━━━ Rows ━━━

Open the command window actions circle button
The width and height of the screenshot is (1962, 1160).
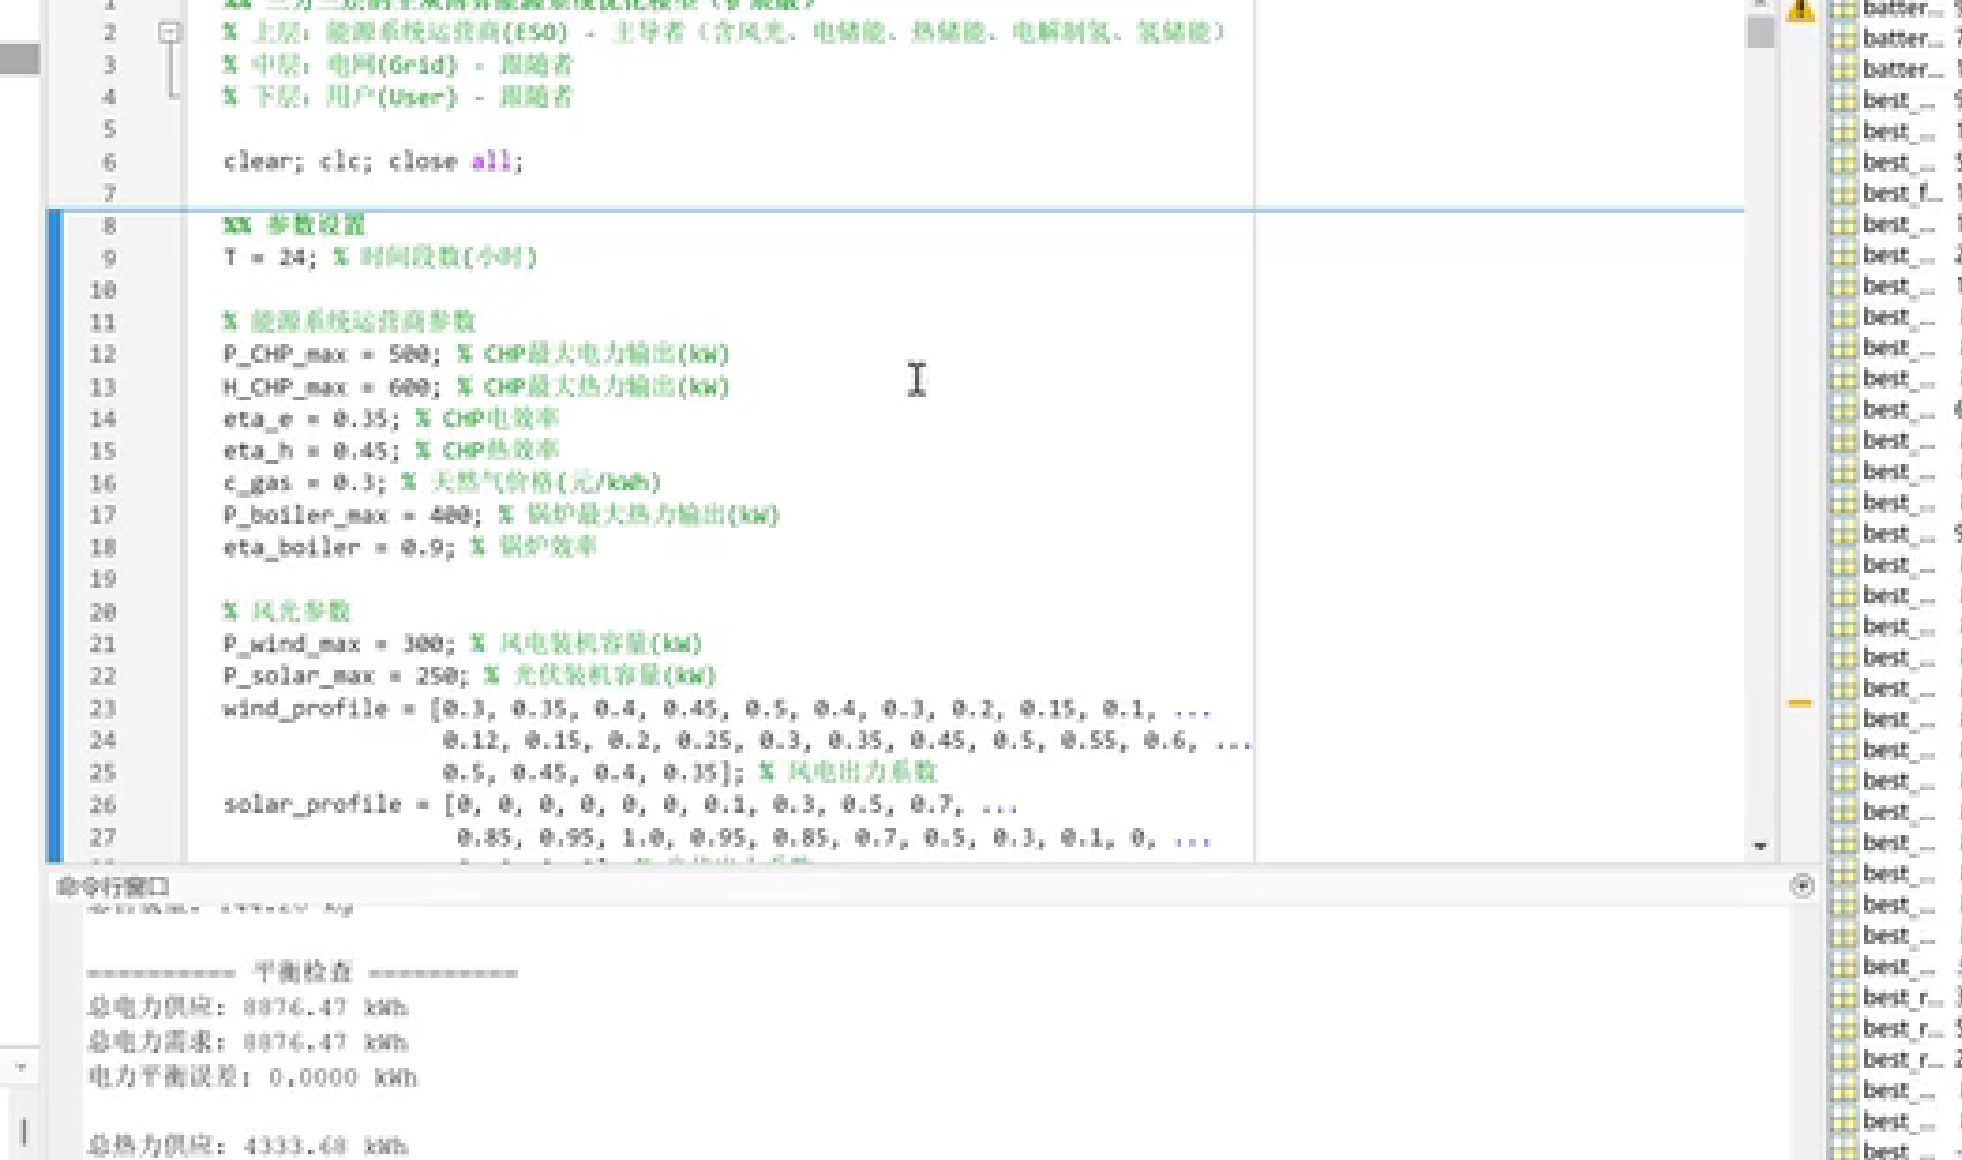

━━━
━━━ Rows ━━━

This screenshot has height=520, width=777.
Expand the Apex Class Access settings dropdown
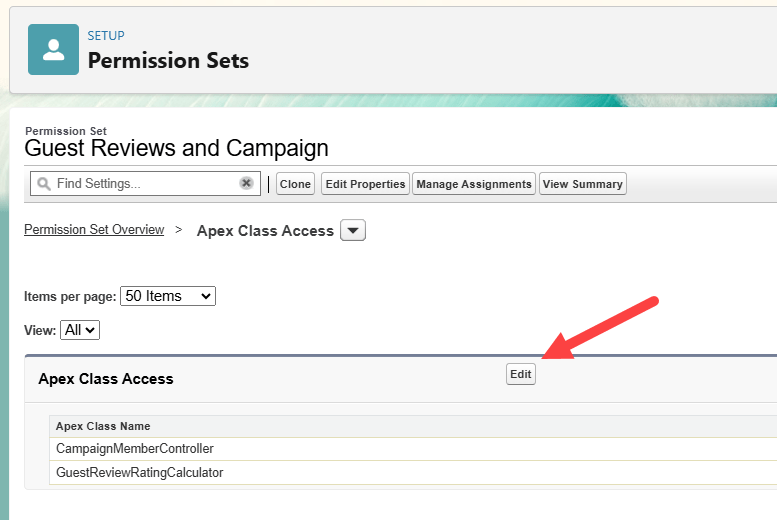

━━━
━━━ Rows ━━━

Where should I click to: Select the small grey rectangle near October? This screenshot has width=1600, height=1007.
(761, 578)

━━━

Short exercise: Reproduce the data word for word, from the line containing "This screenshot has height=520, width=777." through the line containing "Expand the Apex", including both of those lines.

Result of the exercise:
This screenshot has height=520, width=777.
Expand the Apex Class Access settings dropdown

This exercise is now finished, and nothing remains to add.